De nos jours, les visiteurs se focalisent principalement sur la beauté formelle des éléments constitutifs de ces enclos paroissiaux, exceptionnels témoins ruraux d’un mélange de gothique et de baroque au style renaissance dominant. Ce faisant, ils perdent de vue l’utilité didactique de ces ensembles au service de la religion et de la parole des prêtres. Chaque détail a en effet été conçu pour édifier les paroissiens – alors illettrés pour la plupart – et catéchiser les enfants en leur mettant sous les yeux différentes scènes des textes sacrés, entremêlées ici et là de personnages contemporains, à l’image des soldats évoqués par Florian Le Roy.
Tout concourait effectivement, à la manière d’un livre de pierre et de bois, à instruire les fidèles du respect de Dieu et des saints, mais aussi de la crainte du Diable dans la perspective d’une mort inéluctable.

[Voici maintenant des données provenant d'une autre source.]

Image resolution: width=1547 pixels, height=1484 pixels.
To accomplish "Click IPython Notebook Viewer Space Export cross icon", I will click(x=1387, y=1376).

Les voussoirs du porche s’ouvrant sur le narthex (vestibule) de l’église, les sculptures de la chaire et du baptistère, les tableaux accrochés aux murs, les peintures (ou sculptures peintes) des retables, des sablières et de la poutre de gloire, partout dans l’église pouvait se « lire » l’hommage à la Vertu et à la Foi, mais aussi la honte née du Vice. Et si le calvaire mettait en scène la Passion, la crucifixion et la mise au tombeau du Christ, il pouvait également, comme à Guimiliau, s’étoffer de multiples personnages illustrant des étapes de la vie du Messie ; mais pas seulement : sur ce calvaire apparait, soumise à la torture de l’Enfer, le personnage semi-légendaire de Katell Kollet (Catherine la damnée), coupable d’avoir mené une vie dissolue. Quant à l’ossuaire, il rappelle sans ménagement que la vie a une fin et qu’il convient d’aborder l’Au-delà en paix avec soi-même et avec Dieu.
Nul n’est besoin d’être croyant pour être impressionné en découvrant dans le détail ces formidables témoins de la foi des léonards aux 16e et 17e siècles. Les personnages des calvaires sont même étonnamment expressifs et ne manquent pas d’exercer une fascination bien compréhensible sur celui ou celle qui les contemple. À tel point que l’on en vient, comme l’écrivait naguère l’universitaire finistérien Yves Le Gallo (1920-2002) à propos de Guimiliau, à se poser cette question : « Comment ne pas ressentir, dans cet enclos raffiné et barbare, la puissance d’émotion que recèlent les œuvres collectives anonymes, vestiges de civilisations disparues, de peuples solitaires et de mentalités sans archives ? »
Émouvants, tels sont en effet les enclos paroissiaux du Léon. Et de cela même les athées les plus convaincus** conviennent bien volontiers. Situés en bordure de la nationale 12, les enclos de Guimiliau et de Saint-Thégonnec ne sont qu’à une quinzaine de kilomètres au sud-ouest de Morlaix. Pour en savoir plus sur ces deux merveilles de l’Art rural de Basse Bretagne, le mieux est de consulter le site Info-Bretagne : deux chapitres, superbement illustrés, sont consacrés, l’un à l’Enclos de Guimiliau, l’autre à l’Enclos de Saint Thégonnec.
* Un « fabricien » est, en pays léonard, un membre d’une « Fabrique », sorte de Conseil paroissial présidé par le « recteur » (le curé). Les Fabriques finistériennes se sont éteintes avec le déclin de la filière linière, les Conseils de paroisse ayant eux-mêmes très largement disparu en France après le décret du 14 décembre 1789 créant les communes et les Conseils municipaux.
** Y compris l’auteur de cet article.